#### What you will do
Give only the number of lines in the data that include the string "Dicas".

#### Exercise inputs
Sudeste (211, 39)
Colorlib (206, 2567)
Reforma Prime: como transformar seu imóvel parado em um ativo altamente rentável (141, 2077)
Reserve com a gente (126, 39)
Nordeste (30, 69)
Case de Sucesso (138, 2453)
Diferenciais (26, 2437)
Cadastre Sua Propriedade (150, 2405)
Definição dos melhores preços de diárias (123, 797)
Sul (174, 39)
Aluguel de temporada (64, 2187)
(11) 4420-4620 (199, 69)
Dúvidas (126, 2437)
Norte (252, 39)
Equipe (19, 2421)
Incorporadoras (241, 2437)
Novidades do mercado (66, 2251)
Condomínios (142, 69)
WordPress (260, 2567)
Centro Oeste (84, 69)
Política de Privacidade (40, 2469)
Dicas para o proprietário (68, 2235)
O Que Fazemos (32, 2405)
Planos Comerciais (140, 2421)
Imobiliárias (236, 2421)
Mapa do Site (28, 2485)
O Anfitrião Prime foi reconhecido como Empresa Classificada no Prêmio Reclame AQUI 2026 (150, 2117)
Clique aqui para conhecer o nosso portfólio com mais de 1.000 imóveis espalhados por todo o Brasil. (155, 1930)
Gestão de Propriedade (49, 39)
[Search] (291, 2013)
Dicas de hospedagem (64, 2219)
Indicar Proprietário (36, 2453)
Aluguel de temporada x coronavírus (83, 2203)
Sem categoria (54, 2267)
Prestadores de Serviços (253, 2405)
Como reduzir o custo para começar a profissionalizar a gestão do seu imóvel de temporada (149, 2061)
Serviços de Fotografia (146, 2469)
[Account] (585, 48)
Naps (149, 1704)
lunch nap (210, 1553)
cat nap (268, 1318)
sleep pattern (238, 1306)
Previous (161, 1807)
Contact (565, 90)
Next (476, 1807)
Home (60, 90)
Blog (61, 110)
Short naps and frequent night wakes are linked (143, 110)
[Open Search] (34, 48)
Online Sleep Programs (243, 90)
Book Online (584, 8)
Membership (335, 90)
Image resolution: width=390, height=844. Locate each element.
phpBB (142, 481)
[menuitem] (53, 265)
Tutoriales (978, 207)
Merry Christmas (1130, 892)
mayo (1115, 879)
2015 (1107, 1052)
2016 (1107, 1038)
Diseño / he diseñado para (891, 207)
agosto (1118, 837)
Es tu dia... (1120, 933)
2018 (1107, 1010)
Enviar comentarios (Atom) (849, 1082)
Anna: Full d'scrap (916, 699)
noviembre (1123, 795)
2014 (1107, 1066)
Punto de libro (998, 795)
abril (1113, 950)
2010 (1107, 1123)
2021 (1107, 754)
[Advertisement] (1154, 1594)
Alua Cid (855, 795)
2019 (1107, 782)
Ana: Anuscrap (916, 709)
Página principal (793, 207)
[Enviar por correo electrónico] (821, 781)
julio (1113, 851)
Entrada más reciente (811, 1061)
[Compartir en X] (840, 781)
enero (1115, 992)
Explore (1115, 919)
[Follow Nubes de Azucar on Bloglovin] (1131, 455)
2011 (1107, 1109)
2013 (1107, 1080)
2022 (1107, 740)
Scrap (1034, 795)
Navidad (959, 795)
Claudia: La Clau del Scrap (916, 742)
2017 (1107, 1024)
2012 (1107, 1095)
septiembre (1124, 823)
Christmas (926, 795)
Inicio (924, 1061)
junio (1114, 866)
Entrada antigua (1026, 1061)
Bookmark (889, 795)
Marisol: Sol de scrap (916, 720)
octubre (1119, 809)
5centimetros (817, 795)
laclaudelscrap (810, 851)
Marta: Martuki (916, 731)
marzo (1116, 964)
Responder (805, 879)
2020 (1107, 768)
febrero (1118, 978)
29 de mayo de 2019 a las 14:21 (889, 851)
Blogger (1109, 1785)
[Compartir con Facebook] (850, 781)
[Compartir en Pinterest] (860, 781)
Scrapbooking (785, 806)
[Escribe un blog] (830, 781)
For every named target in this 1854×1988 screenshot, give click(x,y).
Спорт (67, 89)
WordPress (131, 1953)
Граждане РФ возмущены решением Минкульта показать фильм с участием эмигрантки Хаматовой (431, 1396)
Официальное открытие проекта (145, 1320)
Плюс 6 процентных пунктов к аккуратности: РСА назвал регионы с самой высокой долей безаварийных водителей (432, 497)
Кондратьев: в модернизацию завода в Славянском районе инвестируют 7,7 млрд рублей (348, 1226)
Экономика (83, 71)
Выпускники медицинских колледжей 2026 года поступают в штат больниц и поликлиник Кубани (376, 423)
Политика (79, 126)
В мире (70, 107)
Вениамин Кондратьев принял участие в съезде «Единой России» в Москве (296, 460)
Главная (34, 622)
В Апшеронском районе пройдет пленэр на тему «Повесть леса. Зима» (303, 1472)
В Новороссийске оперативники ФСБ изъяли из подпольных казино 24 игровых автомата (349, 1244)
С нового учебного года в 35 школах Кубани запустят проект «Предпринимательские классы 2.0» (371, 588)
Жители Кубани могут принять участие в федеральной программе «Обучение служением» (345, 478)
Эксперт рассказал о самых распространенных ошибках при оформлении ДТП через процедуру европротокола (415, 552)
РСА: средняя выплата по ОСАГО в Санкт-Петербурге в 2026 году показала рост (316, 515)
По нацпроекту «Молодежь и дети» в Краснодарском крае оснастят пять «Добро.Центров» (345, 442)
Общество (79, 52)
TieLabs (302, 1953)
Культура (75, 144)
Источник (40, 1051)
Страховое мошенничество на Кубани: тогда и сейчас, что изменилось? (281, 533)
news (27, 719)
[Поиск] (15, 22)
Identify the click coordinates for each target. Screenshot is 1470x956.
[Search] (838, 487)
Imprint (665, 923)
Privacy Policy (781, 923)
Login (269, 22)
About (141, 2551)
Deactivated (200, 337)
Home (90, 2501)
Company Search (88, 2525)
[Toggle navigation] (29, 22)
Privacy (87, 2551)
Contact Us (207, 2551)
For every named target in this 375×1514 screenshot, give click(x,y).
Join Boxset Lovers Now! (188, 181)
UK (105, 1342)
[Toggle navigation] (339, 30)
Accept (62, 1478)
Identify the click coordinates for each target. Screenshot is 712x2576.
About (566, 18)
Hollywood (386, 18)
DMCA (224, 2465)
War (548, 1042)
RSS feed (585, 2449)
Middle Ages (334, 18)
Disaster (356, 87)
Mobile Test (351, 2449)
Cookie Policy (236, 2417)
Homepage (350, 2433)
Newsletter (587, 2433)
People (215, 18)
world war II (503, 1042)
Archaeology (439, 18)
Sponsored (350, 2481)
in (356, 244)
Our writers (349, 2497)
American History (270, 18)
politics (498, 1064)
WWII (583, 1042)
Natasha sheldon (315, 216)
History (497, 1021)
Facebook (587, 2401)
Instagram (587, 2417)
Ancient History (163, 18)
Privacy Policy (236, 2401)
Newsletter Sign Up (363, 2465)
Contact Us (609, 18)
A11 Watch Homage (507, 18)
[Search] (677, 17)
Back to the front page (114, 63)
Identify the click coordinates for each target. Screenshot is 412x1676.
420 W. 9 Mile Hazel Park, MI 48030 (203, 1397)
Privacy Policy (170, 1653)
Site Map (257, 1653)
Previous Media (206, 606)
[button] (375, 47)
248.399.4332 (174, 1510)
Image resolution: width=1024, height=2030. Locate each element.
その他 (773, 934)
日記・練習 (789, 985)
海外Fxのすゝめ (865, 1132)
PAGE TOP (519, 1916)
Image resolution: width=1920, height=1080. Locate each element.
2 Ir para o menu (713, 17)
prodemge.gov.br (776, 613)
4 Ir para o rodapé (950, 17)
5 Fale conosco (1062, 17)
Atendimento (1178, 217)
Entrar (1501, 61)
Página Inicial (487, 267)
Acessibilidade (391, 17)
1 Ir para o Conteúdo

#### Answer space
2